The Maoists control the area, which has little police presence otherwise, and villagers would have no choice but to send their children if the Maoists asked. “They [Maoists] said, there would not be any arms training but asked my son to carry his Bharmar [a country-made gun], which he uses for killing wild boar,” said Munglee Mandawi, Chainu’s mother. After the post mortem, Ms. Mandawi was given Rs. 1,200 by ‘someone’ in Pakhanjore civil hospital, for the last rites of Chainu, the breadwinner of the family of six.

The Superintendent of Police of Kanker, Rahul Bhagat, in charge of the operation, acknowledged that the trainees in the camp were “children and teenagers.” “We showed sufficient restraint when we realised that most of them are unarmed children or teenagers,” said Mr. Bhagat. Regarding the death of Chainu Mandawi, Mr. Bhagat said, he was a “gun carrying member of the party and a militia commander of Bala village.” “He was killed in an encounter,” said Mr. Bhagat.

The camp set up in a rectangular space – about thirty by forty feet in size – closed from all sides by thick bamboo trees, wore a deserted look four days after the operation. Two severely underweight girls, presumably in their early teens, who were in the camp, said about 25 children had completed their morning drill when the firing started. “Around 8 a.m. we heard the sound of gunfire. There was a lot of smoke. We heard someone shouting for help but we ran,” said Dipika Metami (name changed).

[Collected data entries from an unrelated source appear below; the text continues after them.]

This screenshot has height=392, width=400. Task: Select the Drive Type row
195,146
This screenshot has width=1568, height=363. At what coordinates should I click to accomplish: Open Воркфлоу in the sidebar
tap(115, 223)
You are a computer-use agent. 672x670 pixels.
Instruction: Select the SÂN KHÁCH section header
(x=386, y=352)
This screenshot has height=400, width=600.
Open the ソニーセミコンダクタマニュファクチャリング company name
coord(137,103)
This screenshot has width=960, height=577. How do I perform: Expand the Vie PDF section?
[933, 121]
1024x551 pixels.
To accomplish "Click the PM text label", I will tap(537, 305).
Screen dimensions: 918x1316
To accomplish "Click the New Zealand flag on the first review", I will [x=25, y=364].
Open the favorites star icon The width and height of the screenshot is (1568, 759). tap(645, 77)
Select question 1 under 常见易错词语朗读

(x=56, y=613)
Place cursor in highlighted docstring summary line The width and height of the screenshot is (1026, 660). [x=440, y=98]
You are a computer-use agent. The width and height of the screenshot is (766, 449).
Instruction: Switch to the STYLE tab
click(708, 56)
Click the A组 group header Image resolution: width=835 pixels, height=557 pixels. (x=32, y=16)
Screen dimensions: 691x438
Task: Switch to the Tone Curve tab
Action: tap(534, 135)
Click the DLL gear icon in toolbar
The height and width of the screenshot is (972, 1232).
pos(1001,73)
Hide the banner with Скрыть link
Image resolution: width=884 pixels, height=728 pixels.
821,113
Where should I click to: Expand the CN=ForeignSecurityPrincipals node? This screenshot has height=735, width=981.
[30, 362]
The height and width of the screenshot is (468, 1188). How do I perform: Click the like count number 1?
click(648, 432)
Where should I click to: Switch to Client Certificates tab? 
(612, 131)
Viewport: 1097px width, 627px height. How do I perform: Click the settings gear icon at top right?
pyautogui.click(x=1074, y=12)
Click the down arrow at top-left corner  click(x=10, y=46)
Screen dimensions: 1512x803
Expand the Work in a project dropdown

Family members of the teenagers picked up by the police said their children had never visited a Maoist camp earlier. The parents were shocked when their children were lined up in the police station. “My son was wearing a tee shirt when he was picked up, but in the police station he was wearing Maoist battle fatigue,” said Sunita Mandawi of Sitram village whose son Sachin was arrested by the police.

Masuram Usendi said her daughter went to meet her friends in the camp when she was picked up by the police. Another girl, Raje, had come to meet her parents from her uncle’s place. The exact age of these children and teenagers are difficult to ascertain as the villagers keep no record of the age of their children.

The Kanker SP refused to comment on some local newspaper reports that the arrested girls were sexually abused by the Maoist cadres in the camp. The family members of the girls, in presence of other villagers categorically said that their children were never sexually exploited by the Maoists. “My daughter went to a camp for the first time last week – how can she be sexually exploited for years?” said Judu Koache, Raje’s father.

Villagers are angry that the police had fired on children. “If the police were unaware [of the children], it is an intelligence failure and they should not have been firing,” said an angry villager who refused to be identified. The Director General of Police Ram Niwas told The Hindu he will “verify” the facts.